Machine Heart released

Machine Heart Editorial Department

Synthetic Aperture Radar (SAR) is an active detection technology based on electromagnetic waves, providing all-weather, all-time ground observation capabilities. It has developed into an indispensable tool for ground observation, with significant applications in both military and civilian fields.

Automatic Target Recognition (ATR) is the core issue of intelligent interpretation of SAR images, aiming to automatically locate and classify typical targets (usually vehicles, ships, and aircraft) in SAR images. Achieving high precision, high agility, strong robustness, and resource efficiency for SAR target recognition in complex, open, and adversarial environments still faces many challenges. Currently, SAR target recognition mainly faces two levels of challenges.

Technical Level, most SAR target recognition methods are supervised, static, single-task, single-model, and single-platform. Detection and classification for specific categories require their own algorithm models, with each task needing to learn independently from scratch, leading to computational redundancy, long algorithm design cycles, severe generalization capability issues, and high annotation dependency.
Ecological Level, due to the sensitivity of SAR image data and the high cost of annotation, there is a lack of good, open-source code, evaluation benchmarks, and data ecosystems, resulting in many SAR target recognition algorithms not being open-sourced, a lack of unified algorithm evaluation benchmarks, and currently no publicly available large-scale high-quality SAR target recognition benchmark datasets in the millions or tens of millions.

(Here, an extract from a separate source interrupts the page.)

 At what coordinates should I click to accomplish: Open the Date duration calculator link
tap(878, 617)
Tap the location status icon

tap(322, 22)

In the era of rapid development of artificial intelligence foundation model technology, the SAR image interpretation field urgently needs breakthroughs in technological innovation and development ecology.

First Published Foundation Model for SAR Image Target Recognition

Figure 1. Various specialized SAR ATR datasets and tasks. SAR ATR includes various imaging conditions (i.e., operational conditions), such as targets, scenes, and sensors. However, due to high costs, datasets are usually collected in specific tasks and settings. For example, MSTAR is a dataset for classifying 10 types of vehicle targets in X-band and grassland scenes, while SAR-Aircraft is a dataset for detecting 7 types of aircraft collected from three airports and C-band satellites. Different target features, scene information, and sensor parameters make it difficult for existing algorithms to generalize. Therefore, the team aims to establish a SAR ATR foundation model, a universal approach for various tasks.

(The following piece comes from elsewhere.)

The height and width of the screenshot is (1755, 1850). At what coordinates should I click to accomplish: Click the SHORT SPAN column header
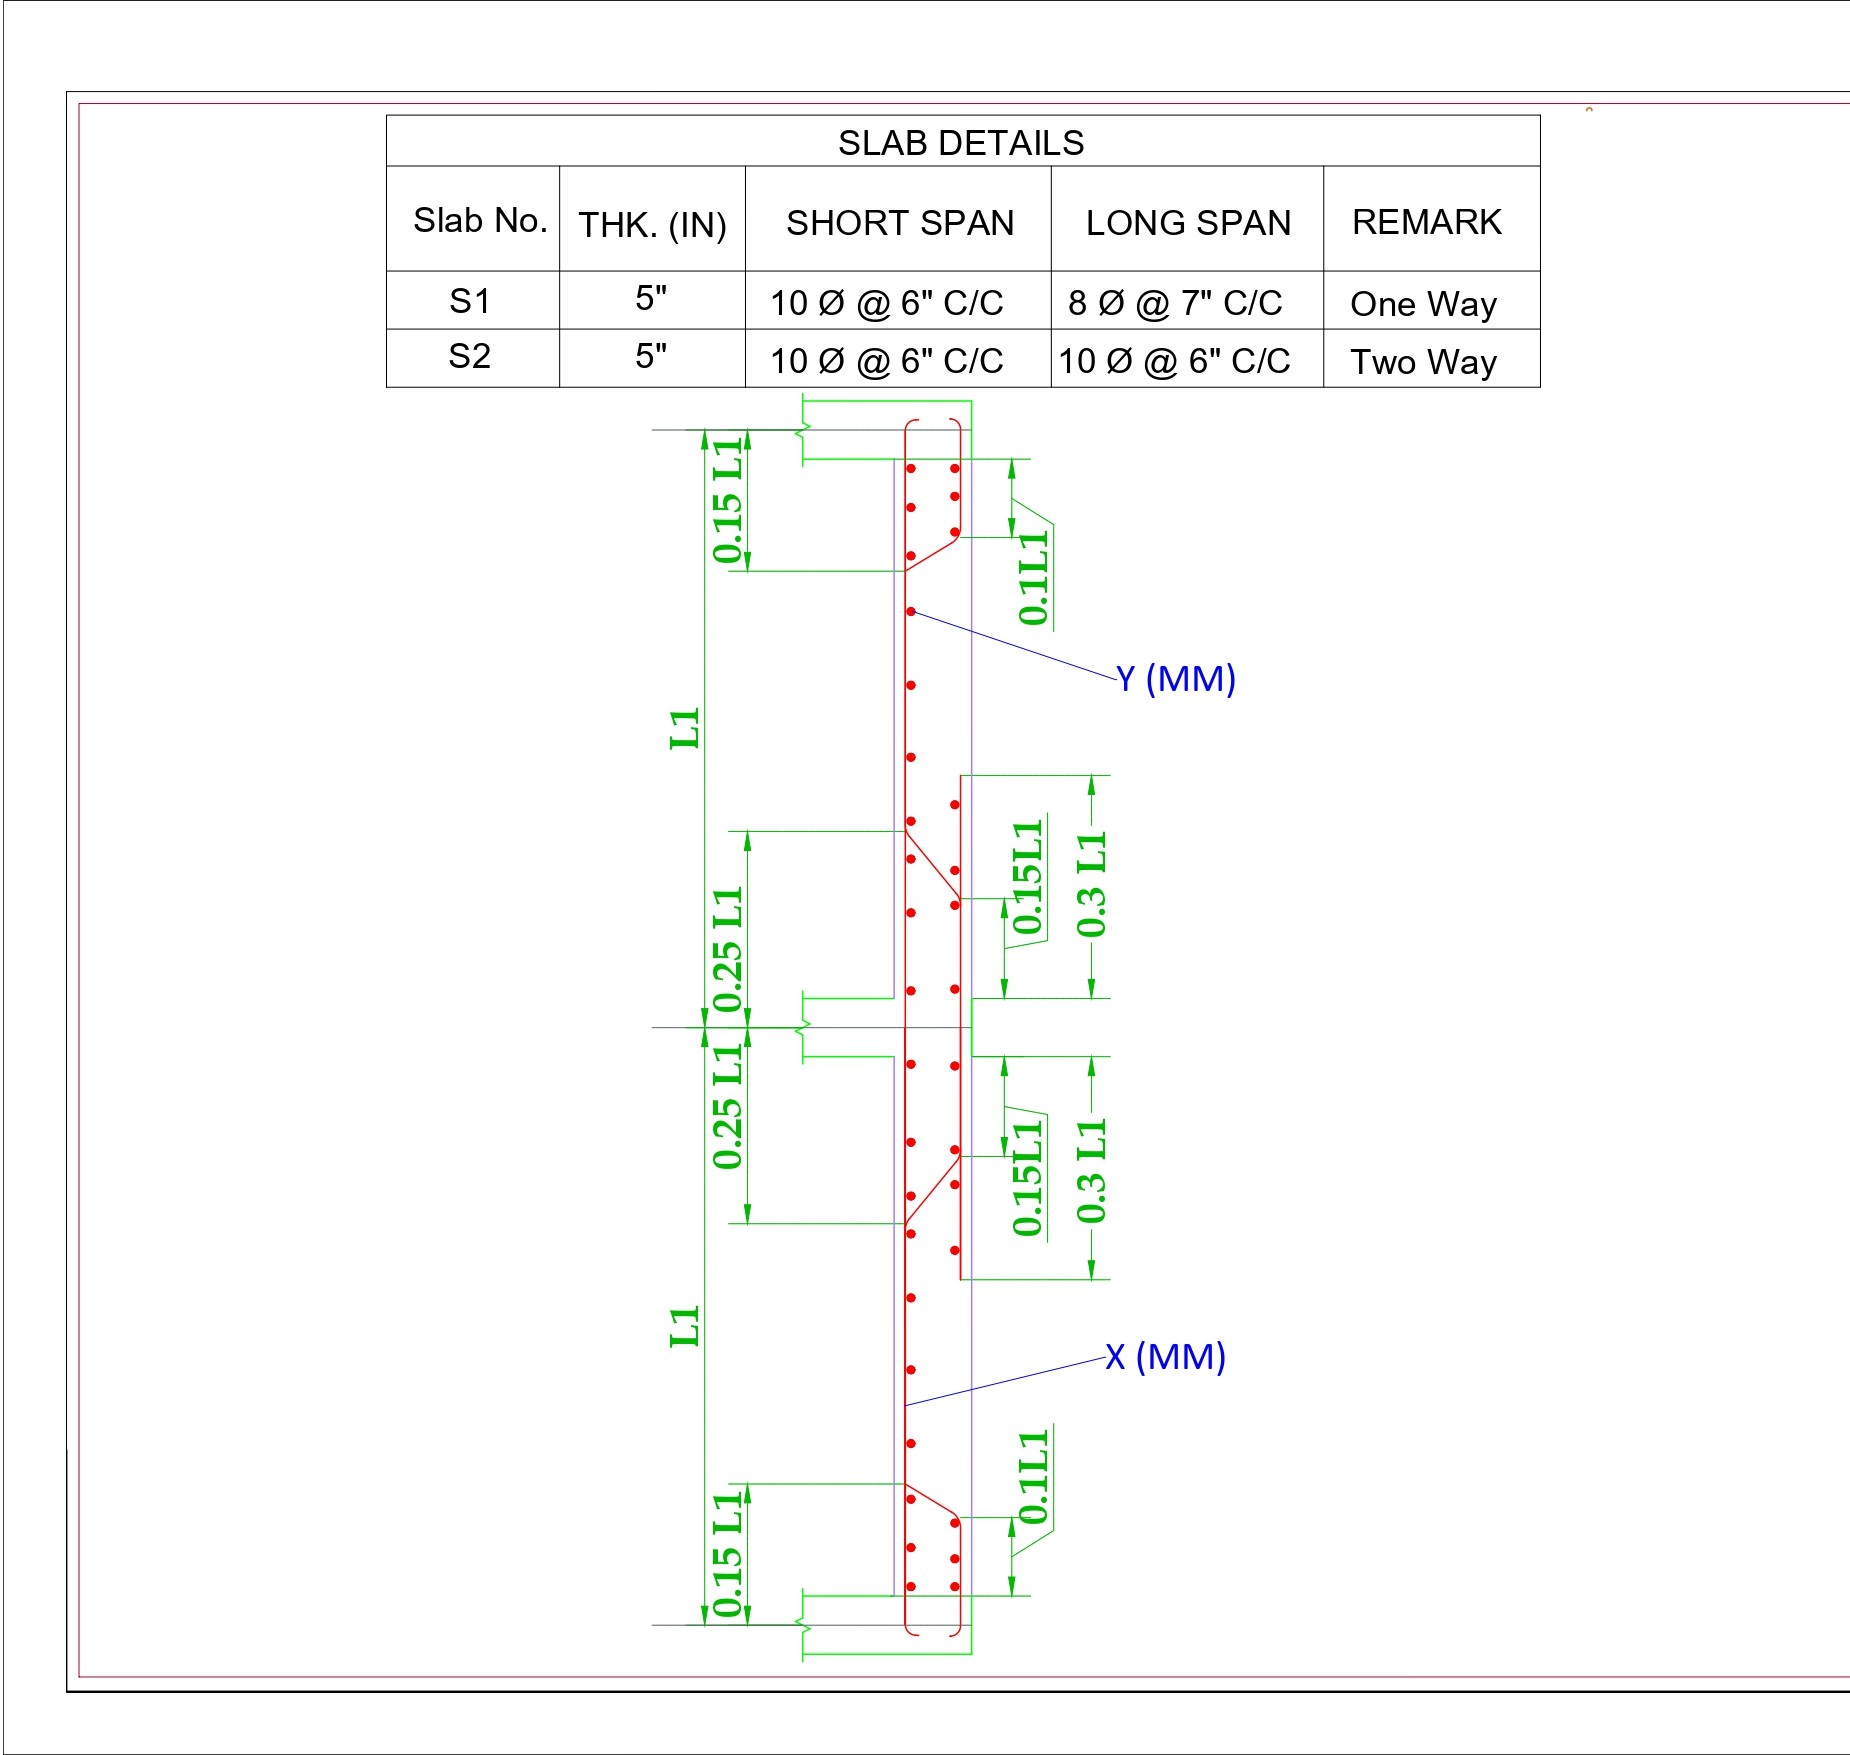click(x=900, y=222)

To address the above technical challenges, the team of Professors Liu Yongxiang & Liu Li from the School of Electronic Science, National University of Defense Technology, proposed the first publicly published SAR image target recognition foundation model SARATR-X 1.0.

Technical Level:① Took the lead in conducting SAR target feature representation learning based on self-supervised learning; ② Innovatively proposed a new framework for joint embedding-predictive self-supervised learning suitable for SAR images (Joint Embedding Predictive Architecture for SAR ATR, SAR-JEPA), allowing deep neural networks to predict only the sparse and important gradient feature representations of SAR images, effectively suppressing the coherent speckle noise of SAR images and avoiding predicting the original pixel intensity information of SAR images containing coherent speckle noise; ③ Developed the first SAR image target recognition foundation model SARATR-X (66 million parameters, based on Transformer), breaking the bottleneck of high dependence on large-scale high-quality annotated data in learning SAR target features in complex scenes, significantly enhancing the cognitive ability of the pre-trained foundation model.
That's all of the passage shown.